Bachelor of Arts in Computer Science

Columbia University

2011 – 2014

  • Graduated Cum Laude
  • Concentration in Artificial Intelligence

Portfolio

TrackEats

My labor of love.

TrackEats

TrackEats is a full-stack web application that allows users to accurately track the nutritional content of their diet.

  • Deployed in Docker containers on an AWS EC2 instance
  • Front end is built with TypeScript, React, Tanstack Table and Axios
  • Back end is built with Python, Flask, and SQLAlchemy
  • Alternate pluggable back end in Java, Spring Boot, and Hibernate
  • Database is MySQL
  • Secured with JWT tokens
More information can be found on the app's About page.

CrossCracker preview

CrossCracker

A crossword puzzle solver.

CrossCracker (play demo video)

CrossCracker is a crossword puzzle solving app.

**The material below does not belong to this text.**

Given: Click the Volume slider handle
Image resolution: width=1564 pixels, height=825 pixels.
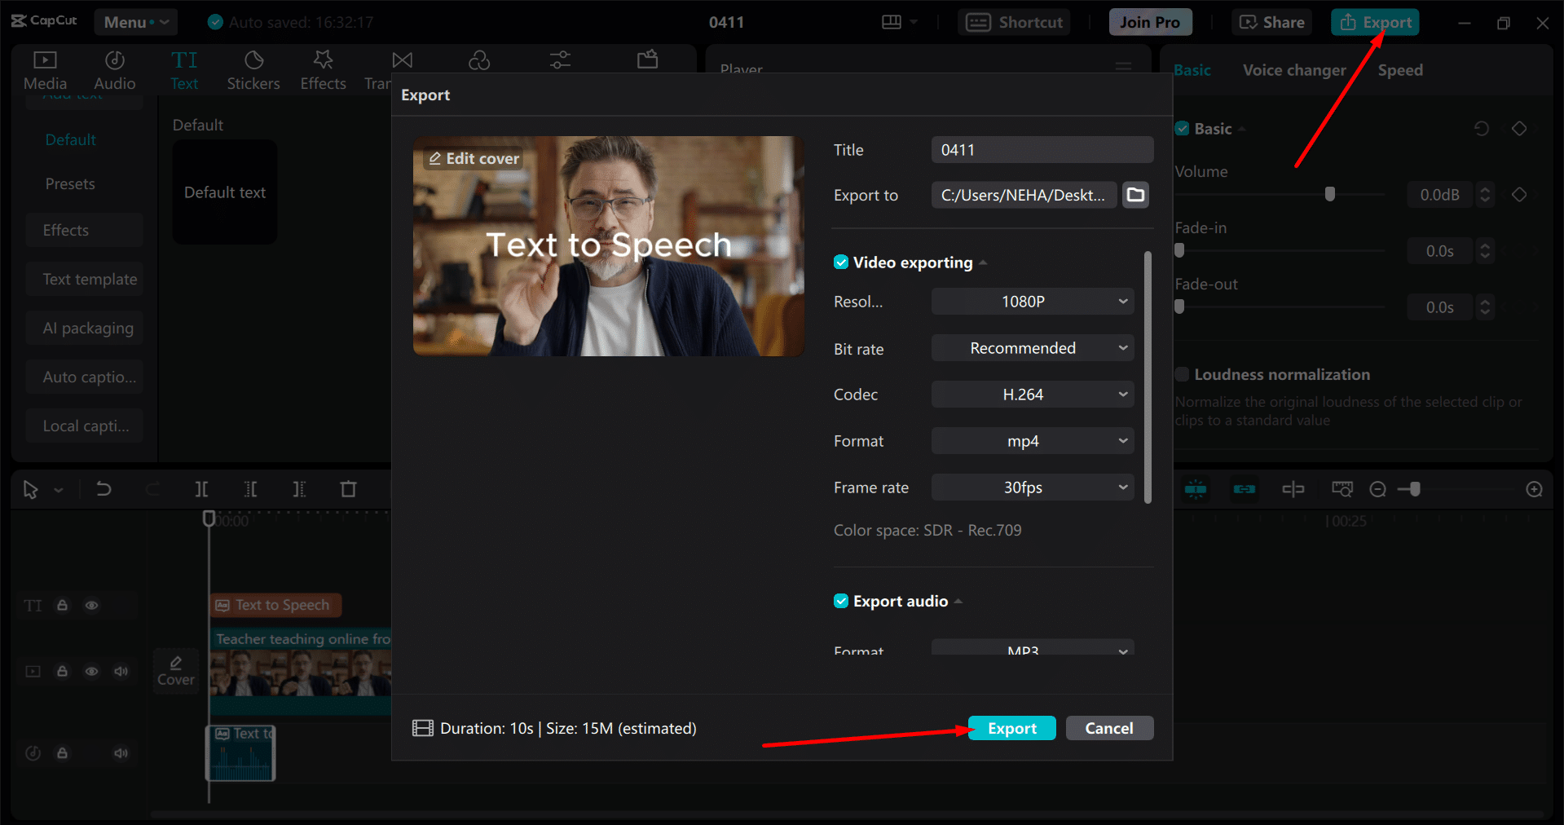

  • Uses AI to solve crossword puzzles. The latest version can solve a New York Times Tuesday puzzle with no errors (watch the video!).
  • Back end is Python, front end is HTML/JavaScript/CSS, connected by FastAPI-hosted REST and websocket APIs.
  • Uses an LLM for candidate answer generation, evaluation, and validation.
  • Capable of using any Ollama-hosted LLM locally, or any Anthropic LLM over the Internet.
  • Uses a ChromaDB database of crossword hints for Retrieveal-Augmented Generation (RAG), substantially improving solution accuracy.
  • When running a local LLM, I prefer the Llama 3.1 (8b) model. It provides the best compromise between size, speed, and effectiveness. And it's free!
  • When using one of the big LLMs available over the Internet, Claude Opus 4.5 is the current state of the art. It is MUCH more effective than anything I could ever run locally -- but it isn't free. Each puzzle solution costs $0.50-1.00 in token usage, so... best saved for demo videos and special occasions.
  • CrossCracker 2.0 is vastly more capable than version 1.0. Partly that's due to much-improved program logic, and partly due to the use of a ChromaDB "hint" database. Retrieval-Augmented Geneation (RAG) using vector databases is the new normal for AI apps, and for good reason. It made a huge difference in the app's accuracy.
  • Puzzle aficionados will know that the New York Times crossword is the gold standard, and that it is easiest on Monday and gets harder throughout the week. With the Llama LLM, CrossCracker 2 can reliably solve a Monday NYT puzzle. With Opus it can reliably solve a Tuesday puzzle and could probably solve even a Sunday puzzle if it just had to answer the clues, but the later puzzles have all kinds of gimmicks like rebuses and self-referential clues that my solver is not equipped to handle. Maybe some day.
  • The algorithm and heuristics for selecting which answer to place, and more importantly, which one to backtrack when stuck, was actually far more difficult than integrating the AI. I'm confident that no AI in the world could design and write the code that I did for this solver. At least, not yet. Claude Opus sure couldn't, and I know that because I tried that! So yes, there's still a place in software engineering for us puny humans.

NonoLogic preview

NonoLogic

A nonogram solver.

NonoLogic (play demo video)

NonoLogic is a nonogram solver.

  • Back end is Python, front end is HTML/JavaScript/CSS, connected by Flask-hosted web services
  • Doesn't guess -- it proceeds entirely by deductive logic.
  • If further progress on a puzzle cannot be made without guessing, it stops.
  • I could potentially put this app on my website but I just haven't gotten around to it. In the mean time, the code is available on my GitHub (see the link to the left).